Being able to package the binary so that it can be submitted to the app stores. In the case of iOS, you will need the ability to code sign, and also you will need an Erlang runtime that does not JIT; last time I looked the official runtime has a simple interpreter? (So it might not be an issue.)
Probably other things that I can’t think of right now.
If I had to do it, I would look for an Erlang runtime that’s not too big and can be embedded; I believe I saw a few projects but you surely know more. I would also look for a runtime that I can easily tweak, so that I could interface it with ObjC/Swift and Java (through JNI).
Seems doable albeit not easy.
Yes. If you don’t need to change the aspect ratio, then that is the approach I would take.
Reading some of the other responses though, I (without knowing anything about what you are trying to build…) would look at phoenix/LiveView first as well. It might not fit the scenario tho!
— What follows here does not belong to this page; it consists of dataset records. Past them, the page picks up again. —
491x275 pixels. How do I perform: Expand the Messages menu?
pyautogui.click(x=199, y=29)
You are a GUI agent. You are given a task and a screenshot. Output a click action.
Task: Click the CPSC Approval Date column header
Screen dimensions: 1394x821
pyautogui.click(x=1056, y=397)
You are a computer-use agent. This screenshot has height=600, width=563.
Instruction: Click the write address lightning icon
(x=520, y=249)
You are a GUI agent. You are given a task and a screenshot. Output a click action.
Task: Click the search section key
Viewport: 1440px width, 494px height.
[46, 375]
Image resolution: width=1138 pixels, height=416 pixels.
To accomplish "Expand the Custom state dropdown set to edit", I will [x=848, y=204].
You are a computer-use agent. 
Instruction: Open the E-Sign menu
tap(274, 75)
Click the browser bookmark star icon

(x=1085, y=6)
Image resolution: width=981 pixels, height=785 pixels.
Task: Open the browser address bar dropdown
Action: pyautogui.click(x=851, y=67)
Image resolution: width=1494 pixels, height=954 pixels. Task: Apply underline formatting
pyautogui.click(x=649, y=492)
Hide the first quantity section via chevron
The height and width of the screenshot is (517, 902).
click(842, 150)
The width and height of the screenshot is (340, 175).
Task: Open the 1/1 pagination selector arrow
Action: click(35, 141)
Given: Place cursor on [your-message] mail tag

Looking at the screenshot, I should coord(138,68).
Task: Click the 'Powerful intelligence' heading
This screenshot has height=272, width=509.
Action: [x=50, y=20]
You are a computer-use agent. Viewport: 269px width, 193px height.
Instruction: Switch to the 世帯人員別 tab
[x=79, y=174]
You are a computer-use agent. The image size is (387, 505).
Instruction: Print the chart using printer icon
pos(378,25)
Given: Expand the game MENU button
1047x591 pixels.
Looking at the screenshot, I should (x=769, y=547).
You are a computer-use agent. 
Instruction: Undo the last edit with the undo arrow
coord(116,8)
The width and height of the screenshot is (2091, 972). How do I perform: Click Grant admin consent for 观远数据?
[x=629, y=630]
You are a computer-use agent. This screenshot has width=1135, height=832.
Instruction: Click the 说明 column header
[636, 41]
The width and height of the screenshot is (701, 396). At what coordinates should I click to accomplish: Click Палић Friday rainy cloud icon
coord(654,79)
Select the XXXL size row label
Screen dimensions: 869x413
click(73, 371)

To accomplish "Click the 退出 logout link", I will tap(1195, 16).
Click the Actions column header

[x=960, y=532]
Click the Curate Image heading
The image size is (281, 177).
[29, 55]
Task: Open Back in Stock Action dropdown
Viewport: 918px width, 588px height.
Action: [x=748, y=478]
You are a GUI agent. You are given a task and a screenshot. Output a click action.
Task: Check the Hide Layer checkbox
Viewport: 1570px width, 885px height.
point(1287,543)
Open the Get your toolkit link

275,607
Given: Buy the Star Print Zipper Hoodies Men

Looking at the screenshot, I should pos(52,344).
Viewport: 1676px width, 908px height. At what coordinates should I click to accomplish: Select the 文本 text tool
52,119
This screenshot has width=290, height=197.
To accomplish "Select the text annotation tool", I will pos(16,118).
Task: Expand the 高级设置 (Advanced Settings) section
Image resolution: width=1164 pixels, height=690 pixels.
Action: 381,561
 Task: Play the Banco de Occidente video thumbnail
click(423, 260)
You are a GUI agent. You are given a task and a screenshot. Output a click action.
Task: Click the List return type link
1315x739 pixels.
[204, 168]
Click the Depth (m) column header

I’ve been working in React Native for a while (too long)… I would like sort of a drop in replacement for that. It’s possible you need to be Facebook or Google to pull it off but RubyMotion gives me hope.
A similar vision that @boydm has for Scenic. It should work with or without a server.
Also, I definitely want the BEAM for the same reason you’d want the BEAM in embedded. That’s kind of the point. I want to be able to run an Elixir node on the phone.
Actually I like the idea of Scenic. If we can do one super app together, than contains scenic, elixir, erlang and some native control all in one, so the community can distribute their own applet via hex.pm in source form. So this super app will access hex.pm, browse available scenic apps and download compile and play the app.
If we have that, before long we will have silly games mushroom all over!
For anyone coming here in the future the best bet is to use Elixir Desktop for mobile.